Field Notes: Arctic Spring

Author with Gambel’s White-crowned sparrow

Greetings from Alaska!  For the next few months, I’ll be sharing occasional photos and updates from my field work at Toolik Lake Field Station studying a small migratory songbird- the Gambel’s White-crowned sparrow.

Spring reaalllly early in Alaska this year with record setting warm temperatures.  (On May 23rd, some weather stations reported that Fairbanks, Alaska hit higher temperatures than Phoenix, Arizona!)   By the time I arrived at my field site, which is just 117 miles south of the Arctic Ocean, the snow had been mostly gone for several weeks.  My first day in the field I even found a completed nest with 5 eggs!

One minute it’s summer..

This is my 4th season in the Arctic and this is the earliest I have ever seen spring arrive. In 2013 and 2014 some of our field sites were not snow-free until mid-June and birds hadn’t even started building nests when I arrived, let alone laying eggs.
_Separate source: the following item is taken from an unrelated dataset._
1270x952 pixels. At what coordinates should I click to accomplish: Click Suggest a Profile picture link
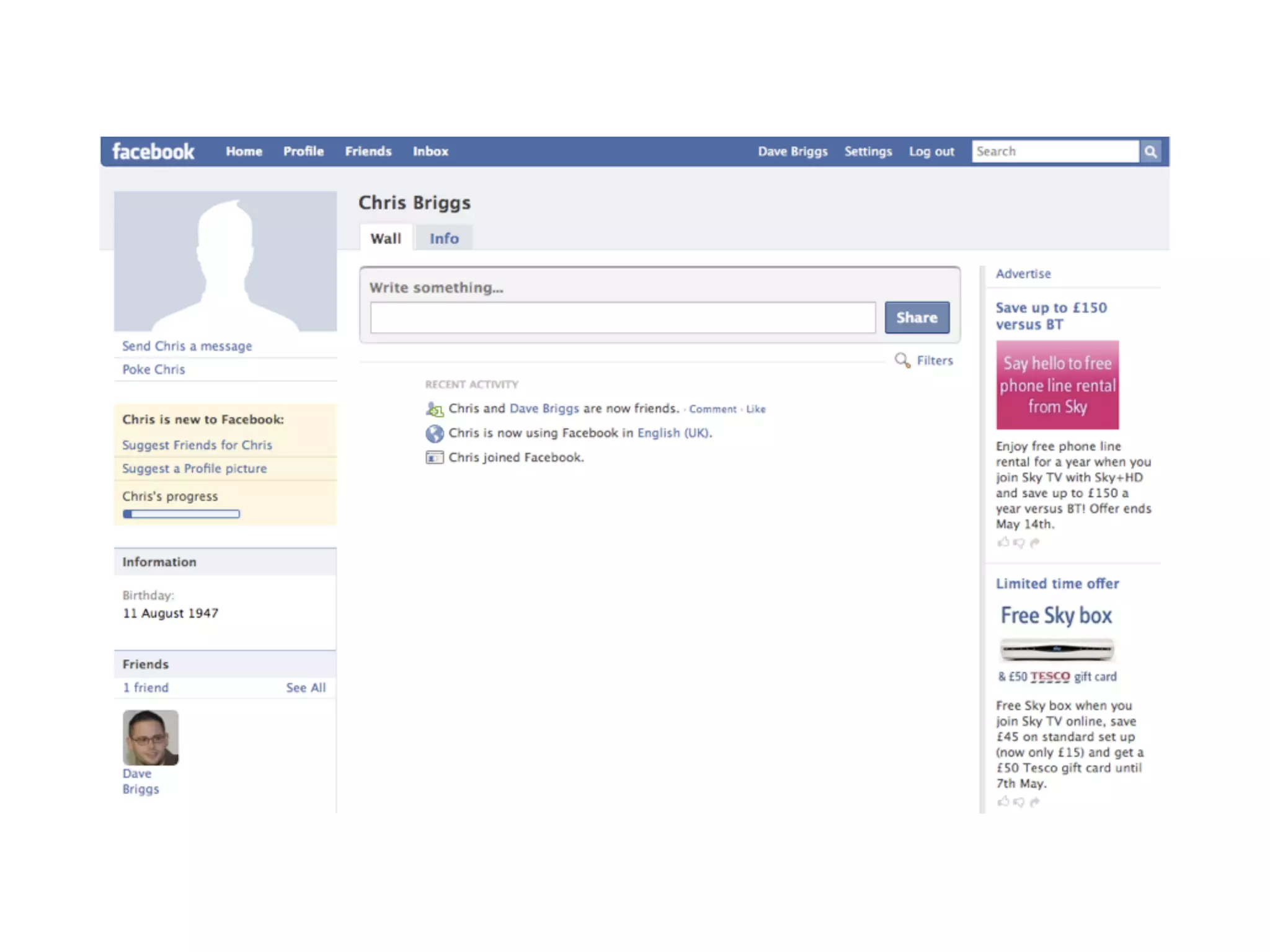pyautogui.click(x=194, y=469)
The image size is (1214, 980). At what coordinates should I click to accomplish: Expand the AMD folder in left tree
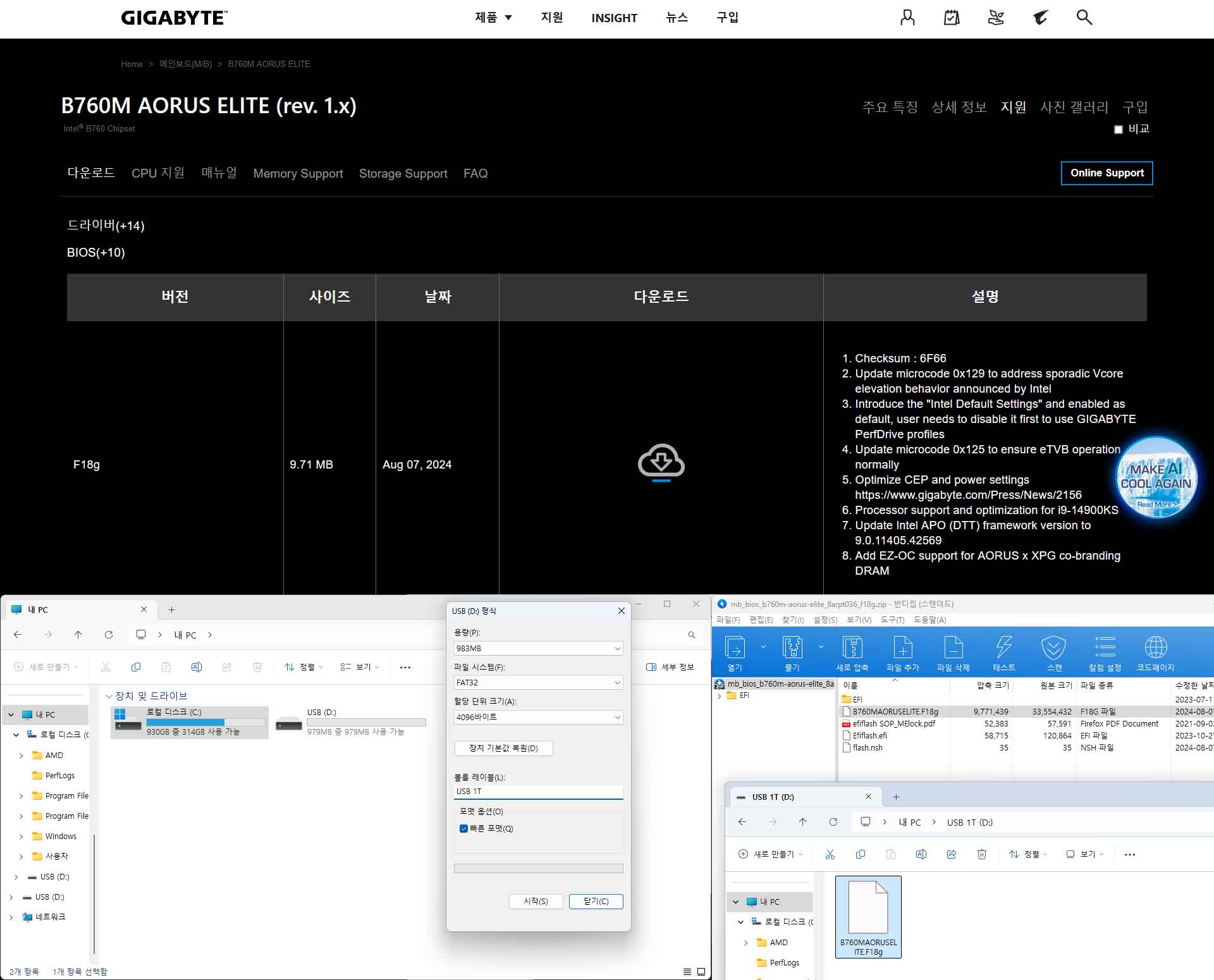tap(21, 756)
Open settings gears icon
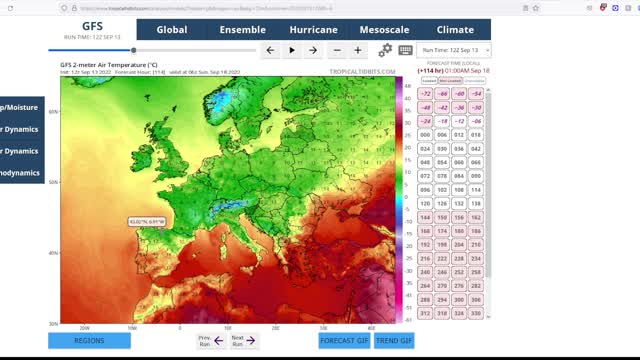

It’s going to be interesting to see how the birds respond to this year’s different weather patterns.

…then it’s winter.

Despite the warm temperatures we experienced to start the season, the weather in the Arctic can change in an instant. It’s a running joke that in the tundra you really can expect to see all 4 seasons in a day.

If there is one thing that you can count on in field biology (especially in the Arctic) is to expect the unexpected.  Over the next few months I’m sure I’ll have some to surprises to share as the field season unfolds.